[Stored records]
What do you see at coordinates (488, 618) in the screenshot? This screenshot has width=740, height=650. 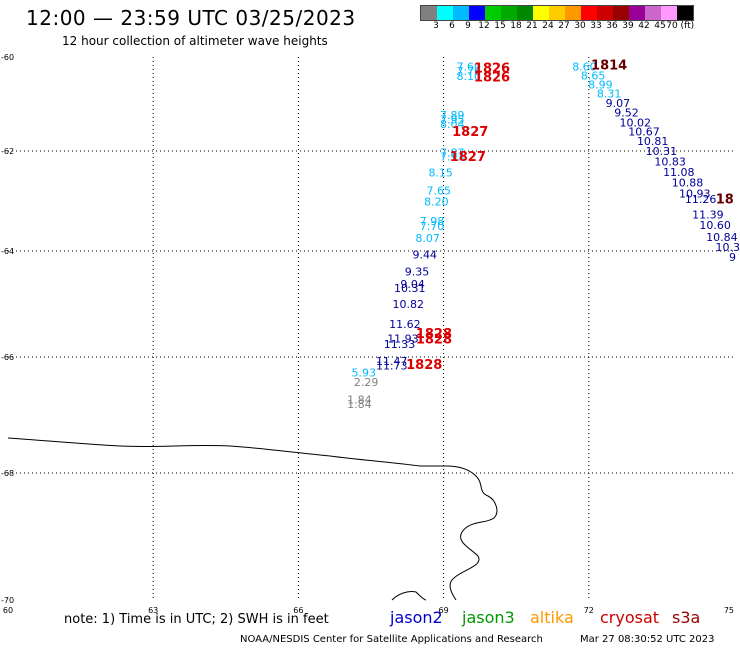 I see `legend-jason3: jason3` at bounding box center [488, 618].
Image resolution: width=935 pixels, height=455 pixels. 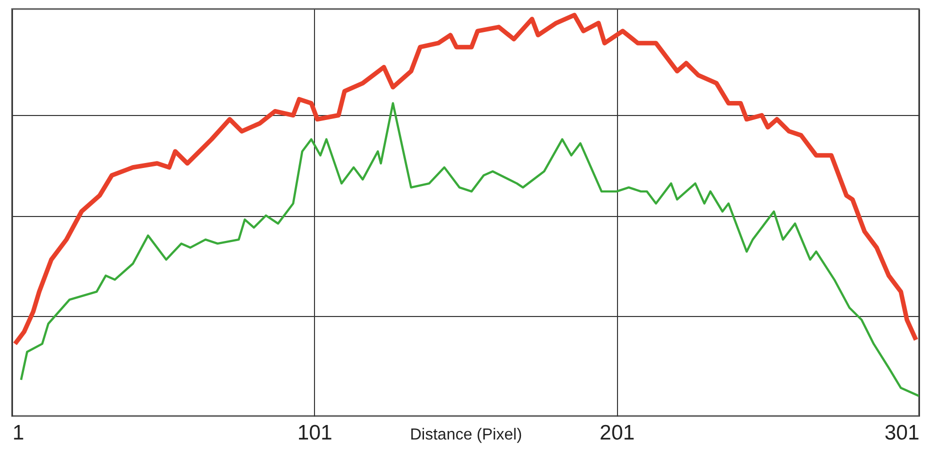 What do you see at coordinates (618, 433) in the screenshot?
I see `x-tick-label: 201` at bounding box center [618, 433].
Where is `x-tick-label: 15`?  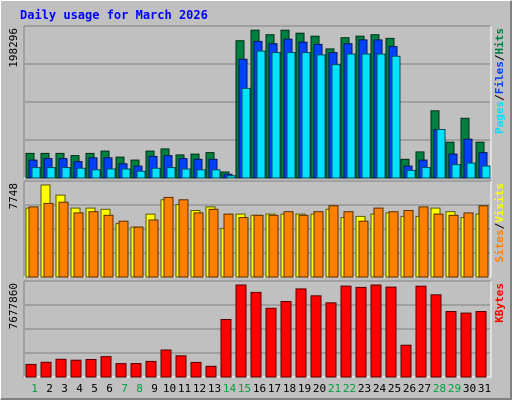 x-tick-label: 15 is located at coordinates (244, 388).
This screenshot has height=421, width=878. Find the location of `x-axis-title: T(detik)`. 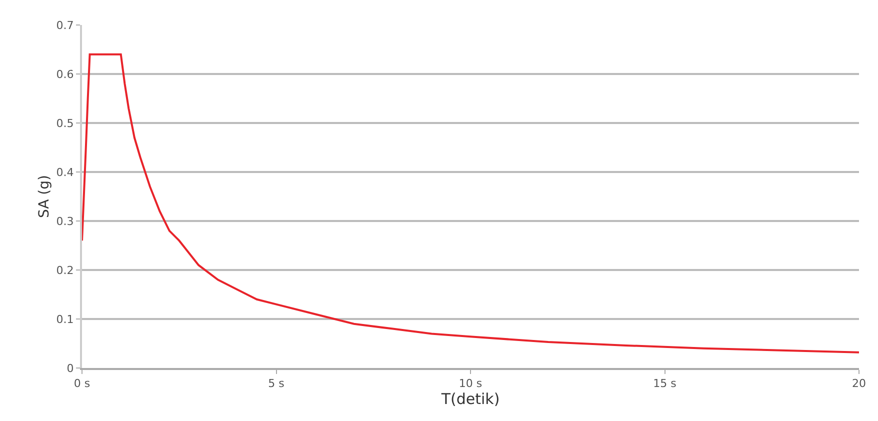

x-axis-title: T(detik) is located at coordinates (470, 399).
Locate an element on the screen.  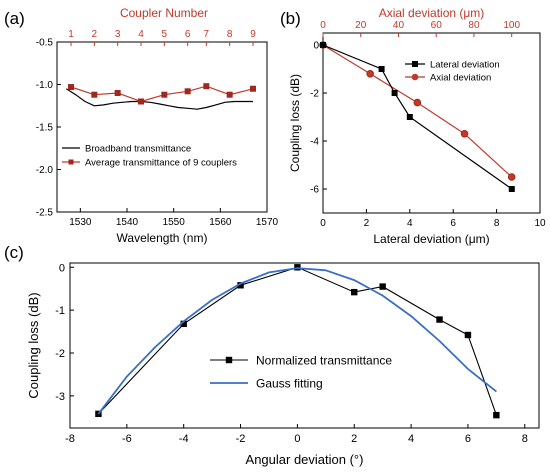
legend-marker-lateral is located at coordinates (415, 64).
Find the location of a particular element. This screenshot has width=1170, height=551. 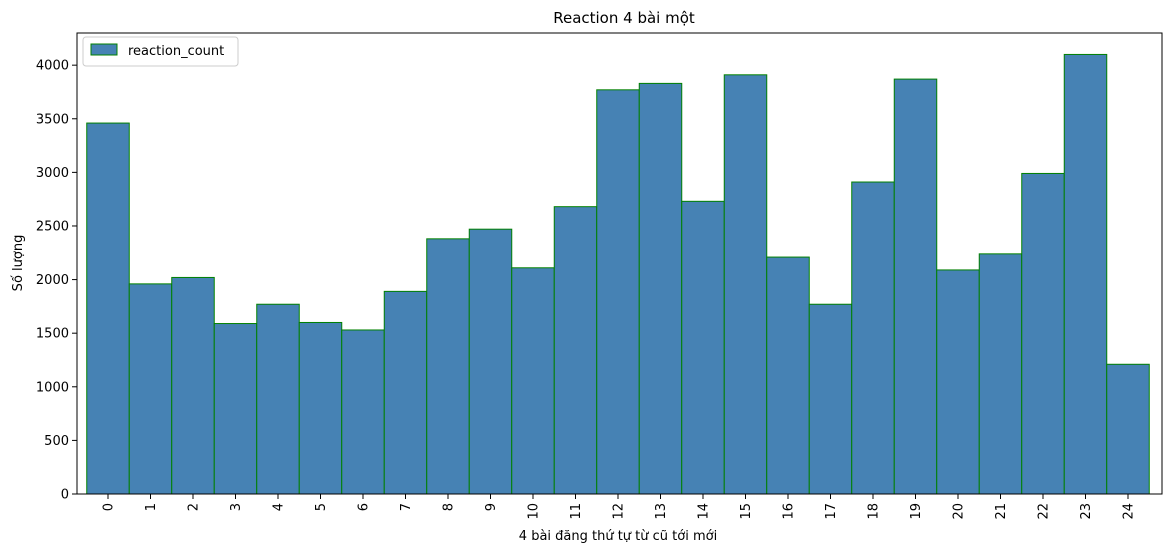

▶ [Work item]: Substitute "component" for "element" in the items from the line containing "Locate an element on the screen." through the end of the items, both ends included, and repeat those lines with nothing else altered. Leave the pictures out.

▶ [Output below]:
Locate an component on the screen.  
legend-marker-lateral is located at coordinates (415, 64).
Find the location of a particular component. This screenshot has width=1170, height=551. 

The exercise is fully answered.